None of the pictures should appear; the lines from the line containing "Screen dimensions: 600x400" through the last line of the listing must be repeated exactly.

**MATERIAL SUPPLIED**:

####

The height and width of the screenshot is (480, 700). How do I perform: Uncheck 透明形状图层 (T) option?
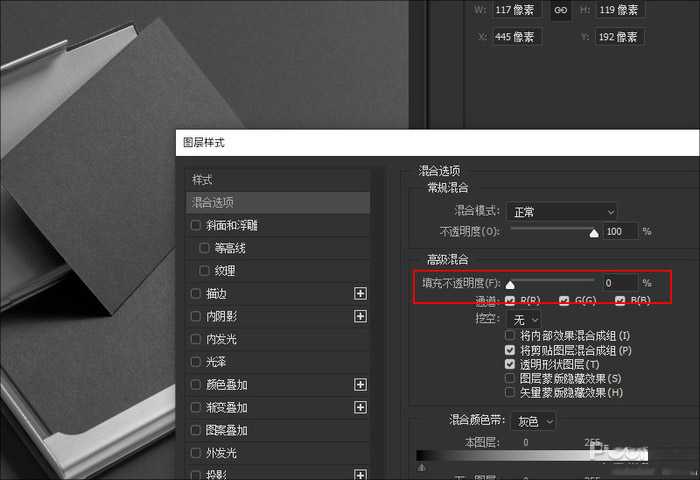511,365
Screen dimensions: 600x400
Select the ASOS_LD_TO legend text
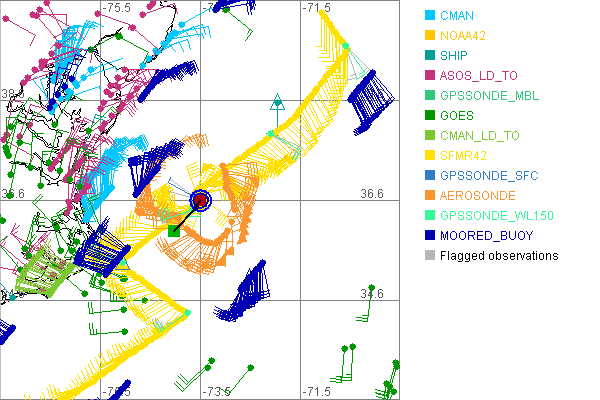point(478,76)
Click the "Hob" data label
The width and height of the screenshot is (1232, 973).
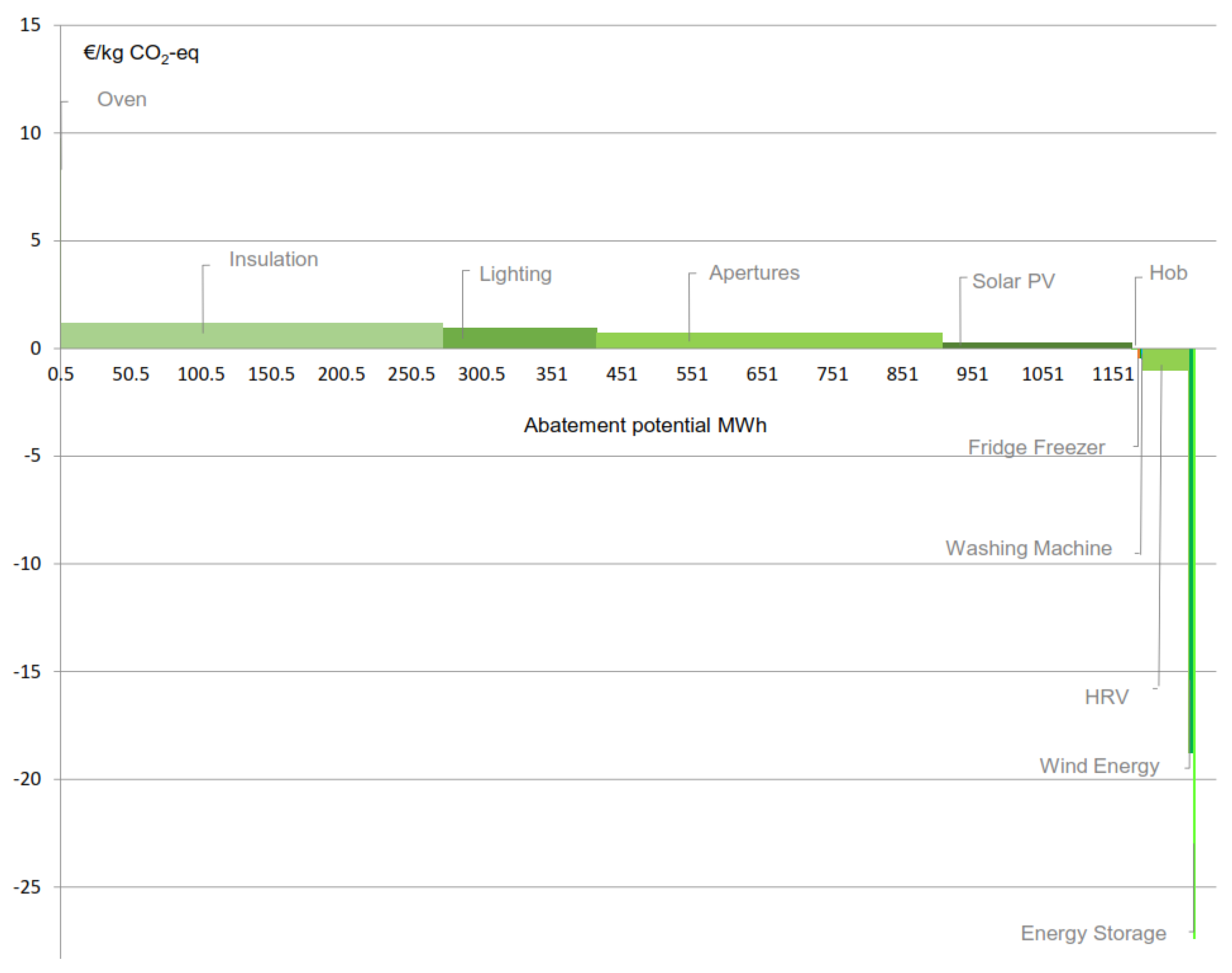1168,273
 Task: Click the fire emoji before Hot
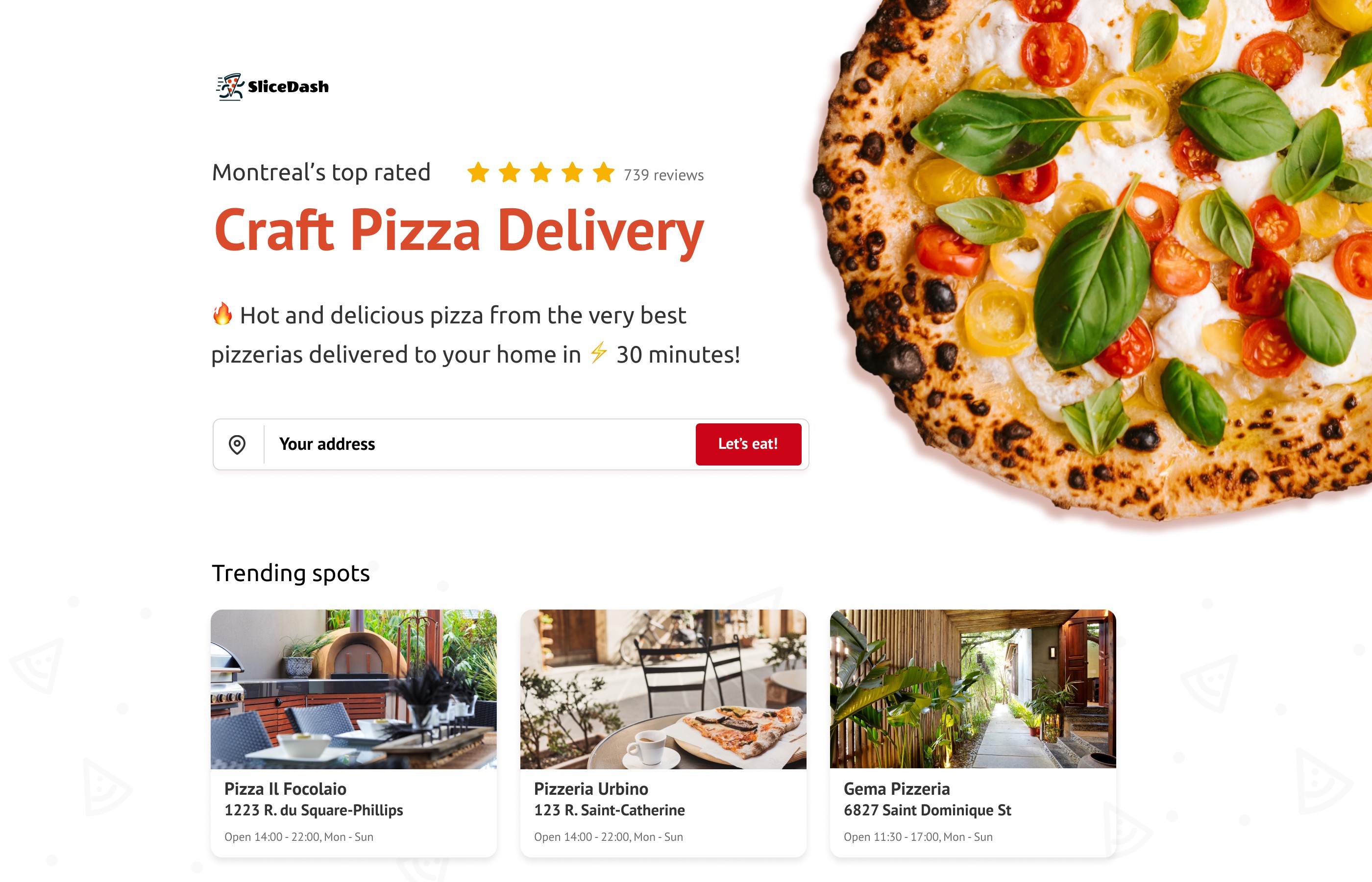pyautogui.click(x=222, y=314)
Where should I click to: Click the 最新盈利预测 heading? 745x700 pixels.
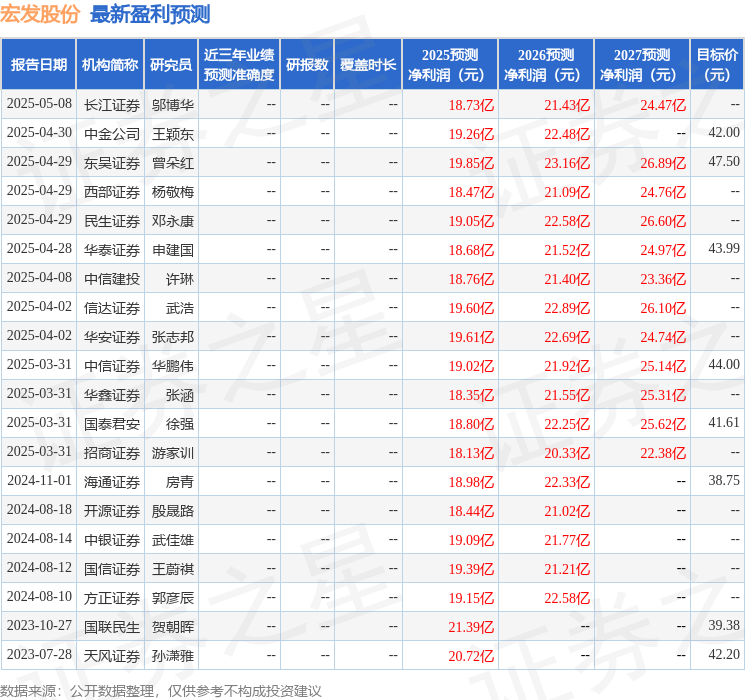coord(150,15)
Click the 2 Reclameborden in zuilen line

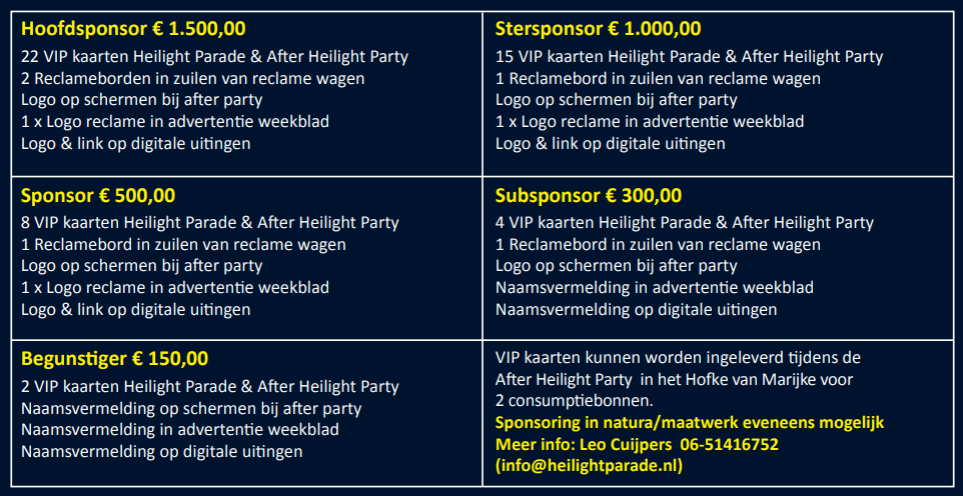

####

**EXERCISE ANSWER**:
Screen dimensions: 600x400
Select the ASOS_LD_TO legend text
point(478,76)
Click the "Hob" data label
The width and height of the screenshot is (1232, 973).
1168,273
 Task: Click the fire emoji before Hot
pyautogui.click(x=222, y=314)
Where should I click to: Click the 最新盈利预测 heading? 745x700 pixels.
coord(150,15)
Click the 2 Reclameborden in zuilen line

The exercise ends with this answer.